Recalling Some College Capers

Recalling Some College Capers

By Alejandro Grattan-Dominguez

black eye

There comes a time in our lives when we have a great deal more to remember than to anticipate, and in just such a mood I find myself dwelling on my college years, not that they were anything so special but still several notches above my high school years, wherein I managed to excel only in mechanical drawing, physical education and English.  All else fell into the category “Distinctly Without Distinction.”

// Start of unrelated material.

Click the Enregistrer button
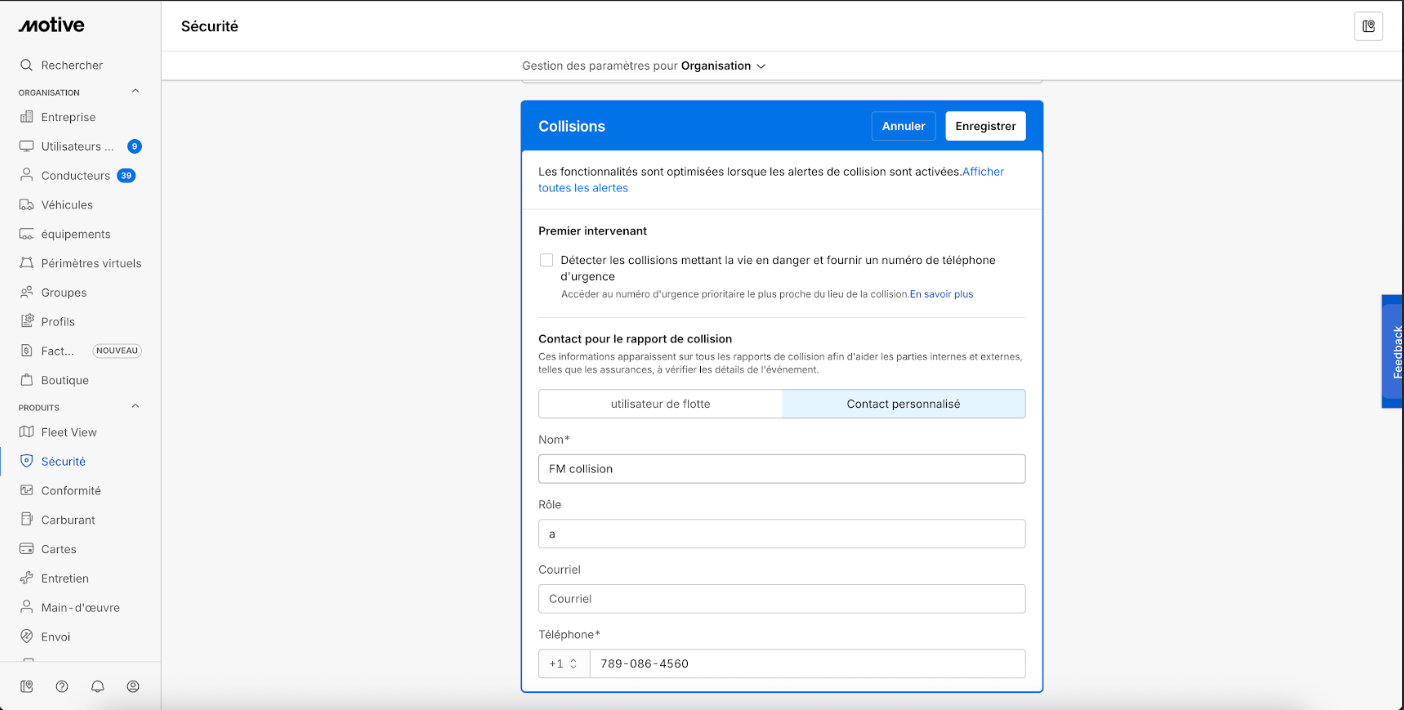Image resolution: width=1404 pixels, height=710 pixels. tap(985, 126)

That category would stalk me into the local college, where because I had an uncle who owned one of the largest testing labs in Texas and because he had promised me a job upon graduation, I disastrously chose to major in geology, a field so foreign to my interests it might as well have been taught in Japanese. Luckily, the class was in a small amphitheater and I had a seat right next to a window; even luckier, the room was on a small incline and I had but to roll out the window and land on an expanse of grass only some five feet below. I would always wait until I had answered the roll call, and then quietly “bail out” as some of the others in the class would softly mutter “Geronimo,” which is the word parachutists traditionally yell as they “hit the silk.”

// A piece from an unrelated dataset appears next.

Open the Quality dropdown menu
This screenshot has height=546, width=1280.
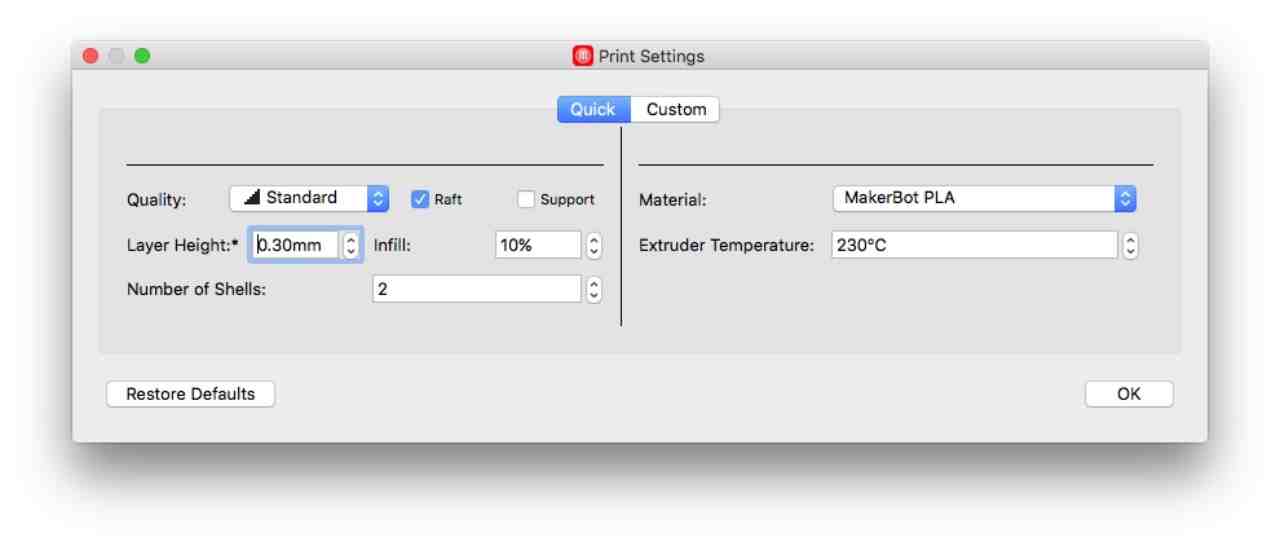309,198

Needless to say, I flunked out my first fall semester and then performed a flawless encore the following spring. A few months later, however, another relative came to my rescue, offering to finance yet another try at college, but only if I would enroll in an out-of-town college of her choice. I readily agreed, thinking a change would do me good. Little did I know what a mega-change was awaiting me.

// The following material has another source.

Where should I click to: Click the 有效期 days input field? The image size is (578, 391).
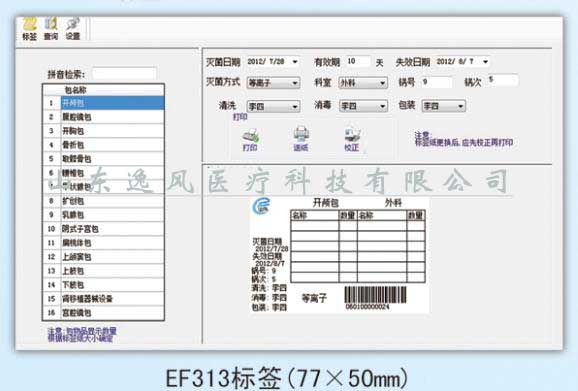358,62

Texas A&M was then known as the largest military school in the world, as famous for its brutal hazing practices as for the vast number of officers it yearly provided to the armed forces of the United States. While West Point and the Naval Academy had graduating classes in the mid-hundreds, A&M classes were in the thousands. (It was once estimated that the majority of American officers on the beaches at Normandy in World War II had been A&M graduates.)

Given such an environment, I turned to study in self-defense. But I was bored with the military exercises and often feigned one excuse after another to avoid such activities, including various medical maladies that had no mention in books on the general subject. One subject was very much on the minds of most cadets: girls. There were a few towns nearby with an above average amount of attractive young women, but still the demand far exceeded the supply. Some of these ladies were often booked for many weekends in advance.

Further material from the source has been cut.